World AIDS Day is held on 1st December each year and is an opportunity for people worldwide to unite in the fight against HIV, show their support for people living with HIV and to commemorate people who have died of the disease. World AIDS Day was the first ever global health day and the first one was held in 1988.
Since the outbreak of the deadly Ebola Viral Disease, HIV has been relegated to the background and when HIV/AIDS comes up as a topic of casual discussion among people, questions that pop up include; do you know your status? When was the last time you checked? Is it necessary to even check? How about the cost? What are your options if you are positive?
To mark this year’s memorable day, a free HIV screening was organized by Reproductive Justice Agenda and UNAIDS in collaboration with the UG SRC for students of the premier University in the country, University of Ghana, Legon. Though it was free and lasted the whole day, students showed less interest in patronizing the service. The question now is; who is responsible for fighting HIV?

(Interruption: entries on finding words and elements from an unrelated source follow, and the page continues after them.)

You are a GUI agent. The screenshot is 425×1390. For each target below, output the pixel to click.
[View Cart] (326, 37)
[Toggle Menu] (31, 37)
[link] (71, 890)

With the level of technological advancement reached in the fight against HIV/AIDS, we only need active collaboration and participation from people from all walks of life in order to push the deadly virus back to wherever it came from but it is sad that we often overlook the need to get involved. Although HIV is now a long-term, manageable condition and not a death sentence, it is still a serious issue due to unwillingness of people to get tested. Some say it is better to die in their ignorance since nothing can be done if they find out that they are positive.
Now let’s ask ourselves this most important question; Are there any health benefits to getting tested early if you think you have HIV? Finding out early if you have HIV has two vital benefits. Firstly, you will be able to start treatment as soon as you need it, which makes it more effective in helping you live a long, healthy and active life. Secondly, if you know you have HIV you can take the right steps to prevent passing it on to others by practicing safer sex and avoiding exchange of any used sharp objects with your loved ones. If even you are married and test positive, you can still have your babies; there are options available and steps you can take to ensure HIV is not passed on to your lovely partner during conception (if the partner is HIV negative) or to the unborn child who could possibly be our future president.
For my brothers and sisters who think they are constantly exposed, you don’t need to wait for any required number of months before you take action. Your hope is called PEP or Post Exposure Prophylaxis which is a medical treatment that can prevent HIV infection after the virus has entered the body. If you have put yourself at risk of HIV infection at whatever place or activity you got yourself into, you can go to any clinic, freely tell your physician the truth and they would usually prescribe a course of PEP drugs. You need to start PEP ideally within 24 hours of the risk occurring and no later than 72 hours. The longer you wait the less chance of PEP working.
As we commemorate this special day, let’s remind ourselves of some quick facts about the deadly virus
- Over 90% of people with HIV were infected through sexual contact
- You can now get tested for HIV using a saliva sample
- HIV is not passed on through spitting, biting or sharing utensils
- Only 1% of babies born to HIV positive mothers have HIV
- You can get the results of an HIV test in just 15-20 minutes
- There is no vaccine and no cure for HIV
It is enough that people are dying of AIDS, but no one should die of ignorance. Get tested today!!!